6. O novo Presidente francês defende ainda um maior
protagonismo na economia real por parte do Banco Central Europeu. Propõe que o
Banco Central Europeu passe a emprestar dinheiro directamente aos Estados e não
aos bancos, como vem fazendo até agora. Com tal mecanismo de empréstimo directo
aos Estados, François Hollande pensa reduzir o custo do dinheiro. Mostra-se,
igualmente, favorável a que o Banco Europeu de Investimentos dê crédito às
empresas.
7. Outra matéria económica que cria clivagem entre
François Hollande e a Sra. Merkel (e, anteriormente, com Nicolas Sarcozy) são
os “eurobonds”. Os “eurobonds” serão títulos de dívida representando todos os
países europeus, com uma taxa de juro calculada pela média ponderada de cada
país. Seria, pois, uma dívida comunitária, partilhada pelo conjunto dos países
da Europa.
8. A possibilidade da criação dos “eurobonds” divide
profundamente os protagonistas europeus, pois se há países que ficariam
beneficiados, há também aqueles que sairiam prejudicados. Os países mais
endividados, como Portugal, Irlanda e Grécia, passariam a ter acesso a dinheiro
mais barato, e ainda ganhariam tempo para mais facilmente resolverem os seus
problemas estruturais. As economias mais fortes sairiam prejudicadas, uma vez
que, para si, o custo do financiamento seria mais elevado.
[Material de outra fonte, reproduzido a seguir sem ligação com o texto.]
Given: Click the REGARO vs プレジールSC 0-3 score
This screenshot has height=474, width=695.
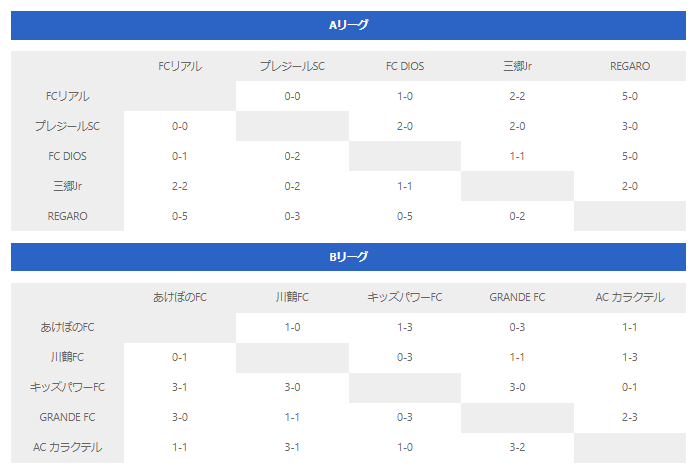Looking at the screenshot, I should [x=292, y=216].
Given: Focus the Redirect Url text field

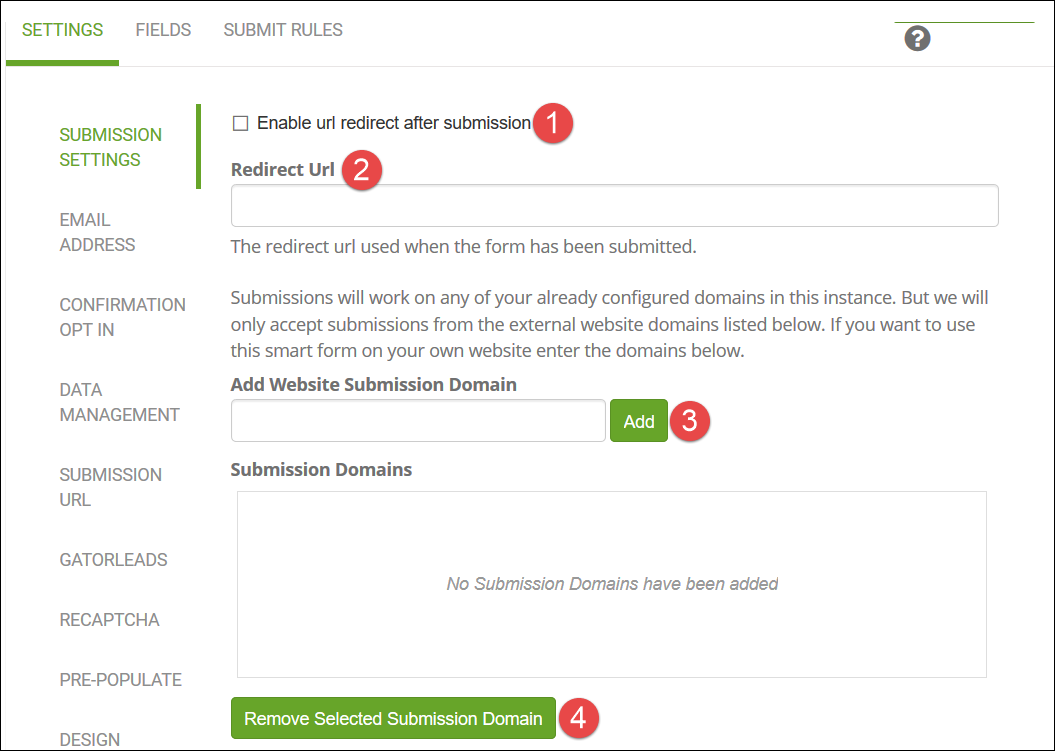Looking at the screenshot, I should tap(614, 206).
9. Já se compreende agora melhor a feroz resistência
imposta por Ângela Merkel e Nicolas Sarcozy à questão dos “eurobonds”, matéria
que, entre outras coisas, supõe a criação de uma Agência de Dívida Europeia e
uma Política Fiscal Comum para o espaço comunitário – o caminho mais curto para
o estabelecimento de um verdadeiro governo europeu.
10.
François
Hollande mostrou-se adepto do aumento em 60 mil no número de professores, pela
melhoria do seu nível salarial (com vista a diminuir o insucesso escolar), e também
a uma maior autonomia universitária.
11.
Em matéria de
emprego, o recém-eleito Presidente francês pretende estimular o emprego dos
jovens e das pessoas com mais de 55 anos de idade, isentando as entidades
empregadoras de determinados encargos para com a Segurança Social. Faz força
pela penalização dos despedimentos colectivos e mostrou vontade de reduzir a
precariedade do emprego.
12.
Por fim, a chamada “Taxa Tobin” sobre
determinadas transacções financeiras, um imposto a ser criado com vista a
refrear algumas acções especulativas, foi também manchete na campanha eleitoral
de François Hollande. Aqui ele não se distinguiu de Nicolas Sarkozy, pois ambos
se mostraram adeptos da adopção deste imposto ao nível europeu. Aplicada de um
modo unilateral, a “Taxa Tobin” provocaria a deslocalização dos capitais para
fora de França.
13.
A ideia da
“Taxa Tobin” vai conquistando crescentes apoios na Europa, a começar pelo
actual Primeiro-ministro italiano, Mário Monti, outro político que se vem
afastando, de alguns dias a esta parte, das propostas de austeridade de Ângela
Merkel e Nicolas Sarcozy.
14.
As políticas de
austeridade estão a mostrar-se altamente recessivas, têm levado ao
empobrecimento de largos sectores da sociedade europeia, ao desemprego, à
agressividade contra os estrangeiros e ao sectarismo. Está agora na mesa uma
nova abordagem que vem de França e que tem do outro lado, como historicamente
tem sucedido, a Alemanha. Felizmente, nesta altura, a Europa possui mecanismos
democráticos para resolver pacificamente estes problemas. No passado, não os
tinha. Daí que tenham sobrevindo as guerras…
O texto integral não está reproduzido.